The first audience reaction to my speech at the Network for Public Education came from a older, burly white man with big hands and a soft voice. Not that any of this scares me much since I’m from the hood, but context matters.
“Jose, I’m glad you’re here and I appreciate what you had to say today, but, when you referred to Tea Party people as subhuman …”
Whoa, what?
“No, that’s not what I said,” as I furled my eyebrows. “I said that Tea Partiers look at many of us [read: people of color, women, people who identify as LGBT …] as subhuman, and that’s the thing …”
“OK, I get you. I just wanted to make sure because you need to be careful not to insult others. Once we start insulting people, then that becomes a problem …”
I tried to wrap up the conversation and say “Thank you” before getting smiles and hugs from the people of color in the audience, many of whom have had to deal firsthand with activists within the same supposed umbrella disavowing social justice in favor of alliance along single-issue lines like student privacy and Common Core State Standards.
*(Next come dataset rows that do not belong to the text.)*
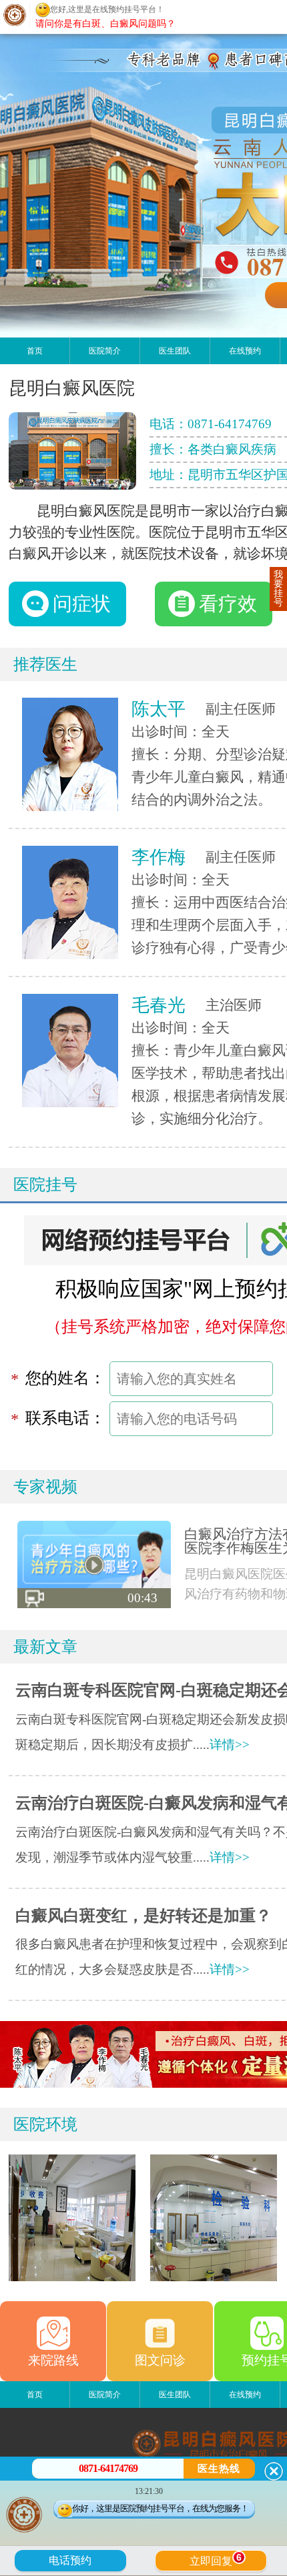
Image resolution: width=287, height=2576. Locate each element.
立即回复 (216, 2559)
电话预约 (70, 2560)
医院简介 (105, 351)
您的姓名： (65, 1378)
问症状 (82, 603)
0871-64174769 (230, 424)
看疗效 (228, 603)
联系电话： (65, 1418)
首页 (35, 351)
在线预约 (245, 351)
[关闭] (274, 2471)
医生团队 (175, 351)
Before my comments on the panel, I thought it obvious that a group committed to social justice would include discussions on race, class, and gender, which would force those who sought allies within said group to have a better grounding on these issues, and their accompanying -isms.
My bad.
So when Peter Cunningham dropped this post on his new education website, I laughed, not because I disagreed with him. I don’t know much about him except that Secretary of Education Arne Duncan congratulated him on having a new website. Because vitriol seems to do well when talking education politics, and triggering language is the modus operandi of current edu-dialogue outside of the faux-halcyon digi-hallways of ed-tech. Education is constantly in crisis because, without crisis, people who aren’t currently parents of school-aged children, teachers, and students can’t possibly have an opinion on it.
Really, no matter what side you look at things from in education reform, there’s a model for “honest dialogue” and a hundred other folks willing to carbon copy their whole style with their own flavor to it. We play to crowds, portend allegiance, retweet and rewrite the same messages, and hero-worship with no critical thought. We protect folks who want to jump in mouth first before even trying to build a relationship, allowing snark and sarcasm to get in the way of having any substantive conversation.
And all of this is OK because, well, we agree on something, whatever that one thing is, and that’s what matters, right?
I learned from these and so many other experiences that, as a person of color, unity and solidarity are trifling if not done well. As a teacher, and often the only educator on any given panel (and the only person of color and the only …), it’s wholly dishonest to say the solution to education policy is solely conversation. Rarely do people talk pedagogy and content (#1 and #2 respectively). These rooms filled to the ceiling in education researchers, journalists, policy wonks, and other interested folk who just happen to have friends who have friends know exactly what’s good for those of us in classrooms every day. Then again, those of us in classrooms with voices rarely talk about what happens in our classrooms, feeling like we need to battle against a metaphorical league of shadows, a fight systemically designed for us to lose individually.
None of this will move the speeding train that is Peter Cunningham’s new voice blog.
I do know that, despite the back and forth bickering I often filter out, I have class tomorrow. Every year, I hope I’m a better teacher than I was a worse teacher, and approaching 100% great is my goal. I looked at my data report and didn’t care much about it until I saw my students’ individual scores. Then I got happy. Then I got pissed. Then I gasped. Then I got back to making my classroom the neatest I could without a treasure trove of borders and decals in my closet.
All of this informs my writing, too. Then again, I demand much more nuance in my telling of events than almost every education blog out there. The problem for Cunningham and for everyone else talking education reform is whether effective listening is a part of their repertoire. If not, then there’s no point in me reading.
Besides, the web site looks off. Even with my 15-inch screen, I still have to scroll to the right to see the full picture. Then I notice nothing’s there.